Top of RECORDS FOR THIS EXERCISE
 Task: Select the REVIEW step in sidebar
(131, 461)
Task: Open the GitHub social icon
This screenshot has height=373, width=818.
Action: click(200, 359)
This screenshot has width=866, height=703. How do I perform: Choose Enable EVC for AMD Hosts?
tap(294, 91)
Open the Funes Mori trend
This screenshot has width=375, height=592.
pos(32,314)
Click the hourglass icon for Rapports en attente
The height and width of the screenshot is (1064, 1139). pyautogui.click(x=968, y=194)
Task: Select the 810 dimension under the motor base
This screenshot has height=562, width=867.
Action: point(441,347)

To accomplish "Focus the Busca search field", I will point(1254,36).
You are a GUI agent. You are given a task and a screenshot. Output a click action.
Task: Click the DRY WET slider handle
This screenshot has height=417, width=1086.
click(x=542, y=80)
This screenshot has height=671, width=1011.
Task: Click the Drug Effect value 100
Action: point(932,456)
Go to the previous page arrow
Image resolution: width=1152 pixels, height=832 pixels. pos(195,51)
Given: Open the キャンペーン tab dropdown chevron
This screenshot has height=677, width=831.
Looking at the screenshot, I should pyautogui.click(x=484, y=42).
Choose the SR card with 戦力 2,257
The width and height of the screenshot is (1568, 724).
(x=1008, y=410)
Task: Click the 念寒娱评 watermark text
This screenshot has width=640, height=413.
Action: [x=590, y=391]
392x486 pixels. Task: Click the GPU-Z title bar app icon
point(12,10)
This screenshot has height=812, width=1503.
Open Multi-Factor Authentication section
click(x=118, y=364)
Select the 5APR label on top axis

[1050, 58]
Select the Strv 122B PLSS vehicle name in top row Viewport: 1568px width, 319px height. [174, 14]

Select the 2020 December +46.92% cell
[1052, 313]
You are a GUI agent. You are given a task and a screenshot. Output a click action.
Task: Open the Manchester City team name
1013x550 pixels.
Bottom of RECORDS FOR THIS EXERCISE
» EXERCISE OBJECTIVE
Starting at the line that contains "This screenshot has height=562, width=867.", retype each line through the end of the listing above and nothing else.

» SOLUTION TO THIS PROBLEM
This screenshot has height=562, width=867.
Action: point(441,347)

To accomplish "Focus the Busca search field", I will point(1254,36).
You are a GUI agent. You are given a task and a screenshot. Output a click action.
Task: Click the DRY WET slider handle
This screenshot has height=417, width=1086.
click(x=542, y=80)
This screenshot has height=671, width=1011.
Task: Click the Drug Effect value 100
Action: point(932,456)
Go to the previous page arrow
Image resolution: width=1152 pixels, height=832 pixels. pos(195,51)
Given: Open the キャンペーン tab dropdown chevron
This screenshot has height=677, width=831.
Looking at the screenshot, I should pyautogui.click(x=484, y=42).
Choose the SR card with 戦力 2,257
The width and height of the screenshot is (1568, 724).
(x=1008, y=410)
Task: Click the 念寒娱评 watermark text
This screenshot has width=640, height=413.
Action: [x=590, y=391]
392x486 pixels. Task: Click the GPU-Z title bar app icon
point(12,10)
This screenshot has height=812, width=1503.
Open Multi-Factor Authentication section
click(x=118, y=364)
Select the 5APR label on top axis

[1050, 58]
Select the Strv 122B PLSS vehicle name in top row Viewport: 1568px width, 319px height. [174, 14]

Select the 2020 December +46.92% cell
[1052, 313]
You are a GUI agent. You are given a task and a screenshot. Output a click action.
Task: Open the Manchester City team name
1013x550 pixels.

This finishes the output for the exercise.